Dermatoscopic Features

Dermatoscopy significantly enhances diagnostic accuracy by revealing characteristic subsurface features of lentigo melanoma. Common findings include:

  • Atypical pigment network: Irregular, broken, or thickened pigment lines.
  • Irregular streaks and peripheral globules: Common along lesion margins.
  • Blue-white veil: Associated with dermal invasion and regression.
  • Hypopigmented zones: Areas that appear lighter or scar-like, indicating regression.
  • Peripheral radial projections: Suggest outward tumor spread.
  • Multicolor appearance: Three or more distinct pigment shades in one lesion.
  • Atypical vascular patterns: Especially in later stages, with linear or dotted blood vessels.

Differential Diagnosis

Several skin lesions can mimic lentigo melanoma, making differential diagnosis critical.
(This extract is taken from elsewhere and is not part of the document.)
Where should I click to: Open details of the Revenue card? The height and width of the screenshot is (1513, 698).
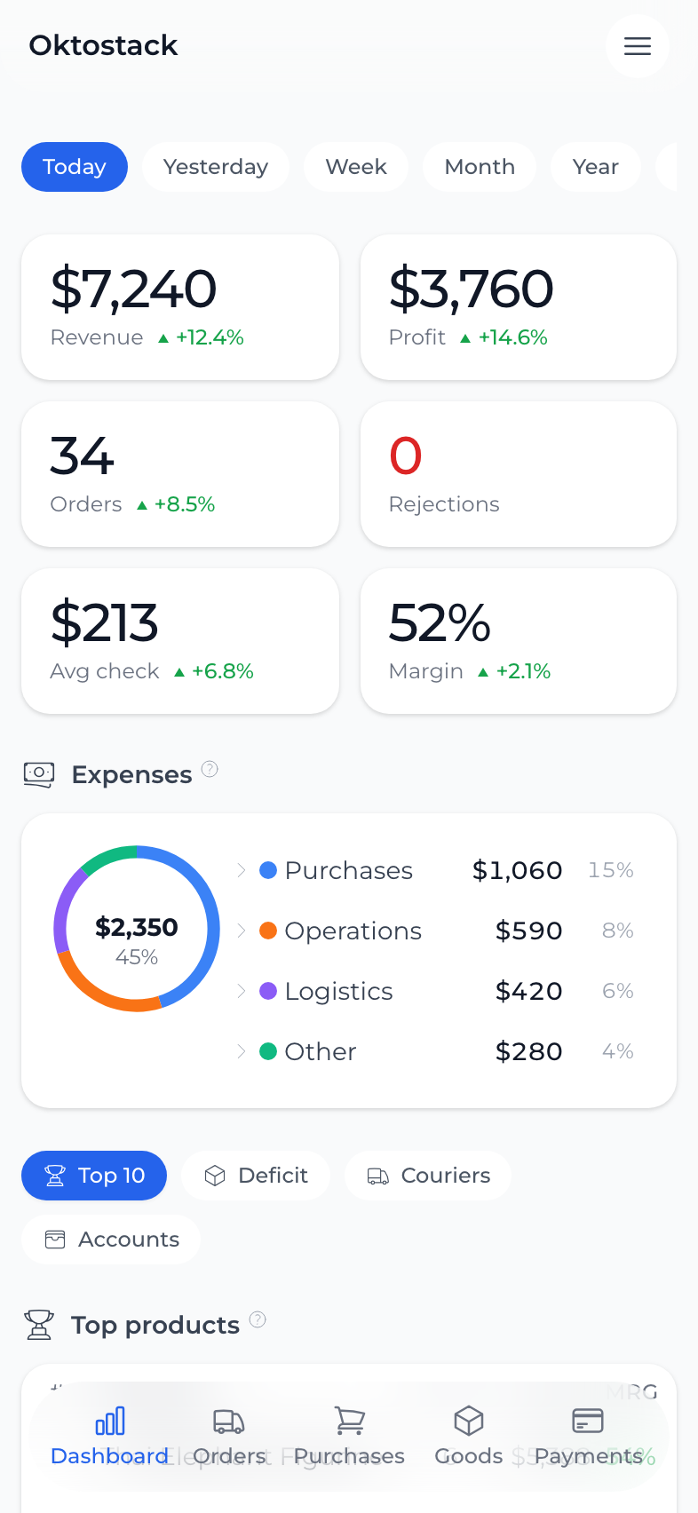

Conditions to consider include:

  • Congenital dermal melanocytosis
  • Dysplastic or atypical nevi
  • Blue nevus
  • Spitz nevus
  • Simple lentigo or solar lentigo
  • Pigmented basal cell carcinoma
  • Thrombosed hemangioma

Risks and Prognosis

Although melanoma comprises a smaller fraction of skin cancer cases overall, it is responsible for a disproportionately high number of skin cancer-related deaths. Lentigo melanoma, in particular, may go undetected for years due to its slow onset and resemblance to benign pigmented lesions. The longer the diagnosis is delayed, the greater the risk of dermal invasion and metastatic spread.

When detected and treated early — before the vertical growth phase — lentigo melanoma has a comparatively favorable outcome. However, once metastasis occurs, the prognosis becomes significantly poorer. Regular monitoring and early intervention are essential to reduce mortality.

Management Strategy

Suspected lentigo melanoma should be urgently referred for specialist evaluation. Excisional biopsy is preferred to obtain a complete tissue sample for histopathological review. Once confirmed, staging investigations are performed to assess lymph node involvement and identify possible distant metastases. These include clinical palpation, ultrasound, and cross-sectional imaging (e.g., CT, MRI, PET).
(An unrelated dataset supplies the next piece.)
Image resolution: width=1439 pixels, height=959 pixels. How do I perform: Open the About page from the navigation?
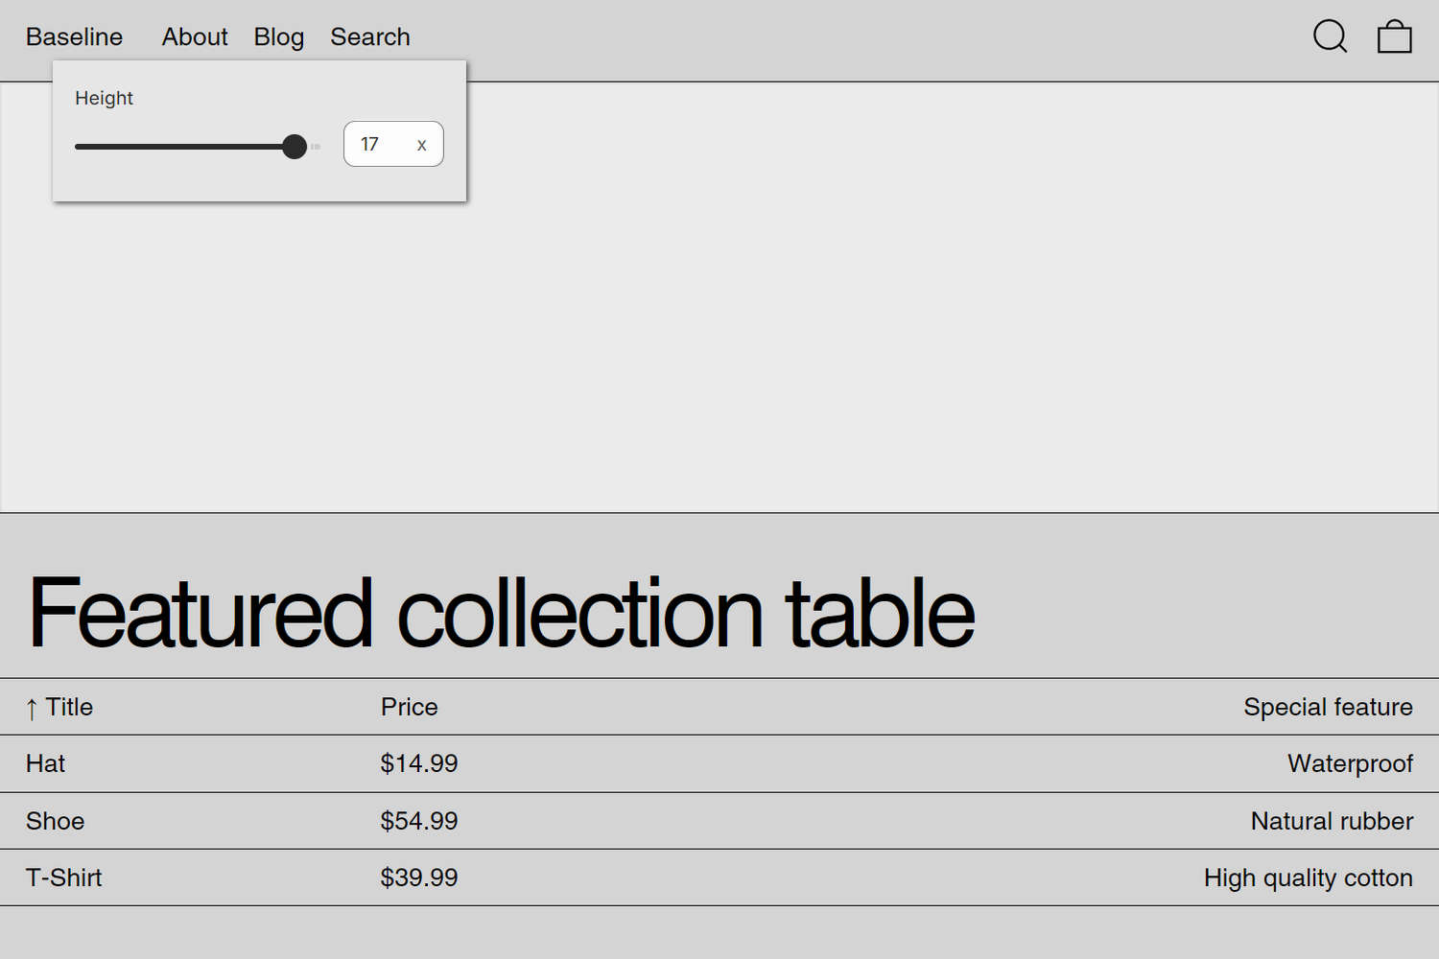click(x=195, y=36)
Ongoing surveillance with digital dermatoscopy and periodic full-body skin exams is strongly recommended for patients with high-risk lesions or a history of melanoma.

Treatment

The cornerstone of treatment is wide surgical excision with histologically confirmed clear margins. In cases where regional lymph nodes are involved, a lymphadenectomy may be performed. For metastatic disease, treatment options are tailored to the individual and may include:

  • Immunotherapy: Checkpoint inhibitors like pembrolizumab or nivolumab.
  • Targeted therapy: For tumors with mutations such as BRAF.
  • Chemotherapy: Used less frequently today but still considered in selected cases.
  • Radiation therapy: Primarily for palliation or as part of multimodal treatment.

Important: Superficial removal methods, including cryotherapy, laser therapy, or shave excision, are contraindicated as they do not guarantee complete tumor clearance and prevent proper histological assessment.

Prevention

Preventing lentigo melanoma involves long-term vigilance and minimizing UV damage. Recommended strategies include:

  • Applying broad-spectrum SPF 30+ sunscreen daily and reapplying every two hours when outdoors.
  • Wearing protective clothing, wide-brimmed hats, and UV-blocking sunglasses.
  • Avoiding peak sun exposure (10 a.m. to 4 p.m.) and tanning beds.
  • Regularly examining the skin for changes in pigmented lesions.
  • Scheduling annual dermatological checkups, especially for those with a history of skin cancer.
  • Avoiding trauma or irritation to existing moles or pigmented areas.

Early recognition and prompt removal of suspicious lesions are crucial steps in preventing disease progression and improving long-term outcomes.